経理業務はBPO導入で効率化?効果的な運用方法や注意点を総まとめ!
2024年9月1日
経理業務は業務の大半がノンコア業務でありながら、専門性を必要とするため人材の採用・教育にコストを要し、繁閑の差が大きいといった課題を抱えがちです。そうした経理業務を効率化する手法として、経理業務BPOの導入があります。
この記事ではBPOとは何かという基本から、メリット・デメリット、導入する際に注意すべきポイントまで、経理業務へのBPOの導入について解説します。
目次
そもそもBPOとは?
まずは前提として、BPOとは何かという基本的な点から解説します。
BPOの概要
BPOとはBusiness Process Outsourcingの略称で、自社のノンコア事業を外部委託して、自社の経営資源を競争優位に直結するコア業務に集中する経営手法のことを指します。
アウトソーシングは、事業を外部委託するという意味で広く使われる言葉です。これを特にBPOと表現する場合は、企業の一業務分野を一括して外部に委託するという特徴があり、示す範囲が異なります。例えば人事部の業務を一括してBPO化すれば、社内に人事部を設ける必要はありません。さらにBPOの場合、総合的な企業の課題解決を目的とした、業務プロセスの再構築や再設計も委託できる場合があるという違いがあります。
また、BPOはコアコンピタンス経営という経営手法とも密接な関係にあります。コアコンピタンス経営は「選択と集中」によって他社に模倣されにくいコアコンピタンス(ビジネス上の強み)に経営資源を集中させる手法ですが、BPOの活用によって競争力を高める活動に専念しやすくなる効果も期待できます。

* * *

出題 1 → エントリのうち「Task: Click the teal user avatar icon」を含む行から始まり、エントリの最終行で終わる部分を、依頼文も含めてもう一度書き出してもらえますか？その際、回答にある座標の数値はすべて121増やしてください。

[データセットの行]
* * *

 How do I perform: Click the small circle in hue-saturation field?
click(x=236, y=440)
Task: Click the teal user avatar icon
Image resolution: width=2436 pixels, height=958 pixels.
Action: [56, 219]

* * *

出題 2 → BPOについての文章で、「まずは前提として、BPOとは何かという基本的な点から解説します。」から始まり「があるという違いがあります。」で終わる部分を、「人事部」を「経理部」に書き換えたうえで示してもらえますか？

記述解答 1 →
Task: Click the teal user avatar icon
Image resolution: width=2436 pixels, height=958 pixels.
Action: [177, 340]

記述解答 2 →
まずは前提として、BPOとは何かという基本的な点から解説します。
BPOの概要
BPOとはBusiness Process Outsourcingの略称で、自社のノンコア事業を外部委託して、自社の経営資源を競争優位に直結するコア業務に集中する経営手法のことを指します。
アウトソーシングは、事業を外部委託するという意味で広く使われる言葉です。これを特にBPOと表現する場合は、企業の一業務分野を一括して外部に委託するという特徴があり、示す範囲が異なります。例えば経理部の業務を一括してBPO化すれば、社内に経理部を設ける必要はありません。さらにBPOの場合、総合的な企業の課題解決を目的とした、業務プロセスの再構築や再設計も委託できる場合があるという違いがあります。